Für den vorliegenden Rechtsstreit kommt es nach alledem nicht darauf an, ob § 26
Abs. 2 KWG, wonach an der Beratung und Beschlussfassung über die Gültigkeit der
Wahl die Mitglieder der Vertretungskörperschaft auch dann mitwirken können,
wenn sie durch die Entscheidung betroffen werden, die Frage regelt, inwieweit die
Antragstellerin an einem Beschluss über die Gültigkeit der Wahl tatsächlich
mitwirken darf.
Die Kostenentscheidung beruht auf § 154 Abs. 1 VwGO.

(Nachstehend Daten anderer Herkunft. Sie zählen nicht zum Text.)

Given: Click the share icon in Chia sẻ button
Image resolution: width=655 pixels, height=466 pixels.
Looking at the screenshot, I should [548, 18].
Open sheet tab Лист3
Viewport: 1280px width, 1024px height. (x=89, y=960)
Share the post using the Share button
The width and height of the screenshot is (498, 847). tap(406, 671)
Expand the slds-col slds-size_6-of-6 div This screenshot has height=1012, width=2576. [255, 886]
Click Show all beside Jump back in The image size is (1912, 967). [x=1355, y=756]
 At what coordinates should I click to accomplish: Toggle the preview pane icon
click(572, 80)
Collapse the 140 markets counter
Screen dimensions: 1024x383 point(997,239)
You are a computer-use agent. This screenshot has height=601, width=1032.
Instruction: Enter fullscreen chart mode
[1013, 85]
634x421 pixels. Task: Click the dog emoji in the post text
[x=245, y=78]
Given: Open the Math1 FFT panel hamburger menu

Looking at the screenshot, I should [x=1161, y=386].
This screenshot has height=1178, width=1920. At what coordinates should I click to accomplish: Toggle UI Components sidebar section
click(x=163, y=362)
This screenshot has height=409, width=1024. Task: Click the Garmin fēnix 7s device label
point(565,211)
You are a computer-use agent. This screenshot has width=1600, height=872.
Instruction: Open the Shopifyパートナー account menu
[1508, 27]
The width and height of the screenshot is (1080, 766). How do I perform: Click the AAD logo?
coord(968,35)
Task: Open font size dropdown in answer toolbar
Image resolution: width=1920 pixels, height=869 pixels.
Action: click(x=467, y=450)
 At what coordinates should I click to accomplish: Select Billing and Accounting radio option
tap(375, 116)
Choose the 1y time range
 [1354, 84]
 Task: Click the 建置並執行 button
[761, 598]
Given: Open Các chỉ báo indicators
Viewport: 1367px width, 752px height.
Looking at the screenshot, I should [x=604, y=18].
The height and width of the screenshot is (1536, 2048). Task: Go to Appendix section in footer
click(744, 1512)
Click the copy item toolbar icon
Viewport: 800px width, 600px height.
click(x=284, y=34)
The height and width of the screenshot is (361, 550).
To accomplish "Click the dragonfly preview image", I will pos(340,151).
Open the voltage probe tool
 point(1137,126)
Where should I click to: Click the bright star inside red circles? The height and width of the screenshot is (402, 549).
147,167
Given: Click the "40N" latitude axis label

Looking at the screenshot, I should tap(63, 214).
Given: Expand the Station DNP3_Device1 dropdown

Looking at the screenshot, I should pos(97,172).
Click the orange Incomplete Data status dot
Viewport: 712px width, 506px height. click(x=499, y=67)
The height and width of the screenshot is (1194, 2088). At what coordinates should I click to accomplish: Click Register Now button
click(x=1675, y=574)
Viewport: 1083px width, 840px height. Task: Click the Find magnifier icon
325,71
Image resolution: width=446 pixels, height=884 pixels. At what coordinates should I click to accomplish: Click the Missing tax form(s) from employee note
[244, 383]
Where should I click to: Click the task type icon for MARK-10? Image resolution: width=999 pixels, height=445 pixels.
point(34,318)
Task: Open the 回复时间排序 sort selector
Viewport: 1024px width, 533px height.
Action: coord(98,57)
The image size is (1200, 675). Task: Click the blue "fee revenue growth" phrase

Der Streitwert beruht auf §§ 13, 20 GKG und berücksichtigt die Vorwegnahme der
Hauptsache.
Hinweis: Die Entscheidung wurde von den Dokumentationsstellen der hessischen Gerichte
ausgewählt und dokumentiert. Darüber hinaus ist eine ergänzende Dokumentation durch
die obersten Bundesgerichte erfolgt.